Mutation Testing with Taquito

Mutation testing aims to improve your test coverage by checking that unit tests will fail when code is modified. Code changes that do not break existing tests are called “surviving mutants.” Testers hope to identify and eliminate problematic mutants by adding additional tests.

In Taquito, I decided to try mutation testing on the Taquito package called ‘taquito-remote-signer.’ It is a relatively small package that is easy to interact with through unit tests. Taquito uses Jest to execute unit tests. I added Stryker to perform mutation testing.

Stryker Configuration

Stryker has a convenient configuration file. Much of the configuration is straightforward, and there is a stryker init command. There are, of course, some necessary configuration settings that will manage the project.

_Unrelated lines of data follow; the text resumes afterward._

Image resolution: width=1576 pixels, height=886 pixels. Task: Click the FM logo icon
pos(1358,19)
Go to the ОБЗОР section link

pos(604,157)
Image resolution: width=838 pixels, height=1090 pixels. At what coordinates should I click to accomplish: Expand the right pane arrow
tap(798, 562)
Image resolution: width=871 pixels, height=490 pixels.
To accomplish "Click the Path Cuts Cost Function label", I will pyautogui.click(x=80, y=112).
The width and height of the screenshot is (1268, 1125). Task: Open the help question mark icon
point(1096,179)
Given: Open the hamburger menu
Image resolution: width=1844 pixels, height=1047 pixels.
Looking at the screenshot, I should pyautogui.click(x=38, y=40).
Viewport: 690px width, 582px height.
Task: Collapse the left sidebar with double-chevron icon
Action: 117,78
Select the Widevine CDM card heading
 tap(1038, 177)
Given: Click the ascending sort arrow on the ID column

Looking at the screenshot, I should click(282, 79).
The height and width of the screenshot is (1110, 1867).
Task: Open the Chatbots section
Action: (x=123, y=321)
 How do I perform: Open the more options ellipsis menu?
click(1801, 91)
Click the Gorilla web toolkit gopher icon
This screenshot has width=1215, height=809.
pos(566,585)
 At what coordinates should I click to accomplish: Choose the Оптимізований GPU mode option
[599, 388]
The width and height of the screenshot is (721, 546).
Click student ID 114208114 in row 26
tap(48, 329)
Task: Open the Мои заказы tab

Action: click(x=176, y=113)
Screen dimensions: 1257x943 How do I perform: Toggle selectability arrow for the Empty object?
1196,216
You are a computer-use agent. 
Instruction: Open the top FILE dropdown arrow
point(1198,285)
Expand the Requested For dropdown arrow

Since I am focused only on ‘taquito-remote-signer,’ I can declare in the stryker.conf.json File that:

"mutate": [                  "~/taquito/packages/taquito-remote-signer/src/*.ts"
        ],

An essential consideration for the configuration of Stryker is whether to include type checking. As the number of type check errors and warnings can be large, and since correct typing is an independent topic to be resolved elsewhere, we can specify:

"disableTypeChecks": "~/taquito/packages/**/**/*.{js,ts,jsx,tsx,html,vue}",

Finally, we can limit the mutators that are applied. Many mutants are not worth killing. To get to interesting missing tests quickly, we should reduce the mutators that produce too much noise. In this case, I have

"mutator": {
                "plugins": null,
                "excluded mutations": [                        "BlockStatement",
                        "StringLiteral",
                        "ArrayDeclaration",
                        "ObjectLiteral"
                ]
        },

In some cases, it is also helpful to exclude ConditionalExpression.

There is a complete commented configuration file listing at the end of this article.

Selecting interesting mutators

Are these mutants really things that tests have to detect?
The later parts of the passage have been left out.